++++ GIVEN ENTRIES ++++

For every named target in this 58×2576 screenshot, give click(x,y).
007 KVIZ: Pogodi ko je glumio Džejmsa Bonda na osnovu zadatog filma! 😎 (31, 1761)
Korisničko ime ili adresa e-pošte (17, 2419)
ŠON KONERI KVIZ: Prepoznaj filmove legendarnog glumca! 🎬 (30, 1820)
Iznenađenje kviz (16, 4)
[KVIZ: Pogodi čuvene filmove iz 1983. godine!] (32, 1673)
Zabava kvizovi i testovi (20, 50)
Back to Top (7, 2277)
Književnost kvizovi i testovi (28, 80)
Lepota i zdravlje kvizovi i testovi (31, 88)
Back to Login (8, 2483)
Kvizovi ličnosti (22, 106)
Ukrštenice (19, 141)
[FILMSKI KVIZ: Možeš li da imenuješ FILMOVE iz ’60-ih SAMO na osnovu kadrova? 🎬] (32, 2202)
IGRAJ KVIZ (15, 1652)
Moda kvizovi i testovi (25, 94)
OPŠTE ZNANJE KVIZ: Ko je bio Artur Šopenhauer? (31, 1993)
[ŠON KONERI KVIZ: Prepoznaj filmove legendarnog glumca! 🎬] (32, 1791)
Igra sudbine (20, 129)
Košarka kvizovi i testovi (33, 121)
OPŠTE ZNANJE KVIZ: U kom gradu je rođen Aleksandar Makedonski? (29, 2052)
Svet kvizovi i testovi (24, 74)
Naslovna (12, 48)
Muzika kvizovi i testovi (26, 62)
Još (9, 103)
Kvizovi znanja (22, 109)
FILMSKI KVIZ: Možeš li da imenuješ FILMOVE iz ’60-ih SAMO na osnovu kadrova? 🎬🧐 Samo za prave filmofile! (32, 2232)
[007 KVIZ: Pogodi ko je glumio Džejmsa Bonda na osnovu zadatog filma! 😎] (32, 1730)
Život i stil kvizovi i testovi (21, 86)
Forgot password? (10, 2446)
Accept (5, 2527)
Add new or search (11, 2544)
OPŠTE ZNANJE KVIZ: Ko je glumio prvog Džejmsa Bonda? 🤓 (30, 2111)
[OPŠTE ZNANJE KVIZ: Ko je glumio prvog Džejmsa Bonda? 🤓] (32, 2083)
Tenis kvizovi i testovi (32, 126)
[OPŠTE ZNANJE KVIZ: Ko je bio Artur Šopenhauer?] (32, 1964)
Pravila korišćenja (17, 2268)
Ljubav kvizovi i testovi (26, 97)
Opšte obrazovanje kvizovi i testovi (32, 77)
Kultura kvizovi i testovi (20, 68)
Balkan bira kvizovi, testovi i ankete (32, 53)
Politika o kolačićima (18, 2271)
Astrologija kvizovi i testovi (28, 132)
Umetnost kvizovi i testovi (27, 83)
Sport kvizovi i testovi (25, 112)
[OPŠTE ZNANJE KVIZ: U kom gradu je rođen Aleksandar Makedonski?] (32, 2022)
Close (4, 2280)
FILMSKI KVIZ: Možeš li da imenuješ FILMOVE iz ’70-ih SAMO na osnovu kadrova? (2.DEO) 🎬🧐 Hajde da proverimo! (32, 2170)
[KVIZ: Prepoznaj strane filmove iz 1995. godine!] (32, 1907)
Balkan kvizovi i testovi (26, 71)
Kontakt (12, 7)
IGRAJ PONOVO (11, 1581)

++++

## EXERCISE
What is needed is an exact copy of the entries above, from the first line through the line holding "Iznenađenje kviz (16, 4)", with both of those lines kept; please give nothing else.

## WRITTEN RESPONSE
For every named target in this 58×2576 screenshot, give click(x,y).
007 KVIZ: Pogodi ko je glumio Džejmsa Bonda na osnovu zadatog filma! 😎 (31, 1761)
Korisničko ime ili adresa e-pošte (17, 2419)
ŠON KONERI KVIZ: Prepoznaj filmove legendarnog glumca! 🎬 (30, 1820)
Iznenađenje kviz (16, 4)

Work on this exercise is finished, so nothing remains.